**Given problem 1**
In the DLab proposal thread, on what date was DLab open sourced?
**Given problem 2**
Extend the DLab proposal thread past its last sentence.

**Excerpt to read**
§ §
Re: [PROPOSAL] DLab for Apache Incubator

2018-08-14 Thread P. Taylor Goetz
If there’s no further discussion, I will call for a VOTE tomorrow.

-Taylor

> On Aug 6, 2018, at 10:47 AM, P. Taylor Goetz  wrote:
> 
> I would like to propose DLab as an Apache Incubator project.
> 
> The text of the proposal can be found below as well as on the Incubator wiki:
> 
> https://wiki.apache.org/incubator/DLabProposal
> 
> We are seeking additional mentors and would welcome anyone who would like to 
> volunteer.
> 
> -Taylor
> 
> 
> = DLab Proposal =
> 
> == Abstract ==
> DLab is a platform for creating self-service, exploratory data science 
> environments in the cloud using best-of-breed data science tools.
> 
> DLab includes a self-service web console, used to create and manage 
> exploratory environments. It allows teams to spin up analytical environments 
> with just a single click of a mouse. Once established, the environment can be 
> managed by an analytical team itself, leveraging simple and easy-to-use 
> web-based interface.
> 
> == Proposal ==
> In order to work effectively, data scientists rely on a varying suite of 
> analytics tools that are readily available. However, many of those tools are 
> non-trivial to set up in terms of hardware provisioning, software 
> installation, configuration, and deployment. Setting up a collaborative, 
> multi-tenant development environment for data scientists consumes substantial 
> IT and DevOps resources, as well as time. These factors often combine to 
> hinder the agility and effectiveness of data science teams within an 
> organization. Current solutions are largely closed source and/or proprietary, 
> and committing to a given solution introduces the potential for vendor 
> lock-in.
> 
> EPAM Systems developed DLab in response to the lack of open source, 
> permissibly licensed solutions to better enable data science workflows. The 
> ALv2 was selected to encourage open development and user adoption. DLab was 
> open sourced on Dec 29, 2016 and is under active development with support 
> from EPAM Systems.
> 
> We believe DLab is a unique solution with no current open source equivalent.
§ §
Dataset excerpt
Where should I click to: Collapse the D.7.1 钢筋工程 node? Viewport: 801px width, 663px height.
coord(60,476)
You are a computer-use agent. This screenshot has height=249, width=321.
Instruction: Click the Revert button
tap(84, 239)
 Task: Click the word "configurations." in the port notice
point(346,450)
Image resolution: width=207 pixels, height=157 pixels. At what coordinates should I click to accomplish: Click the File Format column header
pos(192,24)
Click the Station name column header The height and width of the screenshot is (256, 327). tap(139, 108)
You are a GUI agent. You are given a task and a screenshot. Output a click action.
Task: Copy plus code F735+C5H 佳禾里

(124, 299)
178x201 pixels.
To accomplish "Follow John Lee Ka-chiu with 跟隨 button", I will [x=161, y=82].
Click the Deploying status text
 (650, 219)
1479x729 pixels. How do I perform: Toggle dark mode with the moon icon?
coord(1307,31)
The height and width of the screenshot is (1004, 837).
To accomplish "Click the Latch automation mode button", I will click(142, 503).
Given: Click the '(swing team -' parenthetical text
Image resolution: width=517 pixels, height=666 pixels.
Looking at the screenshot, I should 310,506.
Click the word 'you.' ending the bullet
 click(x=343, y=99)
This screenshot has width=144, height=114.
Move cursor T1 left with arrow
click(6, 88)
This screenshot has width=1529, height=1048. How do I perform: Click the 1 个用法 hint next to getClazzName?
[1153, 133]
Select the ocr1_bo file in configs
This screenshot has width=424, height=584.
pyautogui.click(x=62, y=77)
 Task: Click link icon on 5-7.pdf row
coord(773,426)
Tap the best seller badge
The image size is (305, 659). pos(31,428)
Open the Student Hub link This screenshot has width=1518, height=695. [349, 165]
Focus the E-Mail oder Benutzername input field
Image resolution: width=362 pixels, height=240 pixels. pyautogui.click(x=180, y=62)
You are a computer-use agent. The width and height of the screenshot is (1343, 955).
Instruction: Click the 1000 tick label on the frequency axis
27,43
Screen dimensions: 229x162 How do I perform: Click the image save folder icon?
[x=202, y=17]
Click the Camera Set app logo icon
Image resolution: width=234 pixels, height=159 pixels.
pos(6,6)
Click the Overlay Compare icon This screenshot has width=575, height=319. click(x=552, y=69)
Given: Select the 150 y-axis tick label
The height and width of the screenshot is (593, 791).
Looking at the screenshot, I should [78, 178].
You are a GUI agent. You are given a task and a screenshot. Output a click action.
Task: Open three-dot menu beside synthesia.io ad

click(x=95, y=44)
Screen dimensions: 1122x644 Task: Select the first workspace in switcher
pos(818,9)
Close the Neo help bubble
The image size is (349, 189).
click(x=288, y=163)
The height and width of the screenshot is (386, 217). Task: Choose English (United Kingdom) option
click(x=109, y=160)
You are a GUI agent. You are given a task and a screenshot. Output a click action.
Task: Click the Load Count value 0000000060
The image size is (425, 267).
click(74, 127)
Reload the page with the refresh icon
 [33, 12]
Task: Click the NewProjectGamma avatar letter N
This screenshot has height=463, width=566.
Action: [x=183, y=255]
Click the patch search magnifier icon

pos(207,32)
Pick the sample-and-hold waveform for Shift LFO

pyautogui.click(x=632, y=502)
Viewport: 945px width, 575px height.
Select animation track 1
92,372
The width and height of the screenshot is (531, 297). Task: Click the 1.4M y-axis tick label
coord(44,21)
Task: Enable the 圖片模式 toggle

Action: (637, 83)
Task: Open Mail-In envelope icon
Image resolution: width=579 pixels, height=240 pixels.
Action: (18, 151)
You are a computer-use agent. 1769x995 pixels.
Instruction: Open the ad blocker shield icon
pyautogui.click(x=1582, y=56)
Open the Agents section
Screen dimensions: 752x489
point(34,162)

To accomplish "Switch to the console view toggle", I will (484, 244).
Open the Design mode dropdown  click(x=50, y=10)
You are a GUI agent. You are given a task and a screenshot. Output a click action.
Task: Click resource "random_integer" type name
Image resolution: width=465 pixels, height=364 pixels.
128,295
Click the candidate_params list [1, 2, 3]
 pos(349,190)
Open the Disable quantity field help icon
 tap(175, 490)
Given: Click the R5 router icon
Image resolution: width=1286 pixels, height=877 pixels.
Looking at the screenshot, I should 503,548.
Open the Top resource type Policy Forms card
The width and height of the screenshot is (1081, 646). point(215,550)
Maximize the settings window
§ §
**Reply 1**
Dec 29, 2016

**Reply 2**
> Our primary goals of incubation are to grow and diversify the DLab community 
> to ensure its long-term sustainability.
> 
> == Rationale ==
> DLab is a platform that provides data scientists with the ability to 
> self-provision, without IT support, exploratory and production environments 
> with their preferred set of tools installed and pre-configured. Tool options 
> include, but are not limited to:
> 
> * Apache Spark
> * Apache Flink (planned)
> * Apache Zeppelin
> * Jupyter
> * TensorFlow + Jupyter
> * Deep Learning + Jupyter
> 
> DLab leverages cloud computing providers for virtual hardware provisioning 
> and currently supports the following:
> 
> * Amazon Web Services (AWS)
> * Microsoft Azure
> * Google Compute Platform (GCP) (under development)
> 
> DLab offers git-based collaboration tools for data scientists and developers 
> and integrates with the following git service providers:
> 
> * GItHub
> * GitLab
> * BitBucket
> 
> Additionally, DLab includes the option to configure the UnGit tool in an 
> environment to facilitate collaboration.
> Finally, DLab integrates closely with many security and SSO offerings, 
> including:
> 
> * LDAP
> * Microsoft Active Directory
> * AWS Identity Access Management service
> 
> DLab was designed from the ground up to be highly configurable, flexible, and 
> extensible platform. We believe these qualities will encourage community 
> growth by enabling contributors to easily add new integrations and extensions.
> 
> == Initial Goals ==
> The initial goal will be to move the existing codebase to Apache and 
> integrate with the Apache development process and infrastructure. A primary 
> goal of incubation will be to grow and diversify the DLab PPMC. We are well 
> aware that the project community is comprised of individuals from a single 
> company. We aim to change that during incubation.
> 
> == Current Status ==
> As previously mentioned, DLab is under active development at EPAM Systems, 
> and is being used in a number of production deployments:
> 
> * [An investment company] is using DLab as an AWS-based analytics platform 
> for their data scientists to provide a convenient way to perform multi-tenant 
> data analytics. This enables data scientists to easily provision work 
> environments with integrated data sources based on Elasticsearch, Apache 
> HBase, and Neo4j, and utilizing Apache Spark. This enabled a “one click”, 
> self service option for users to provision an environment with the necessary 
> tools and data.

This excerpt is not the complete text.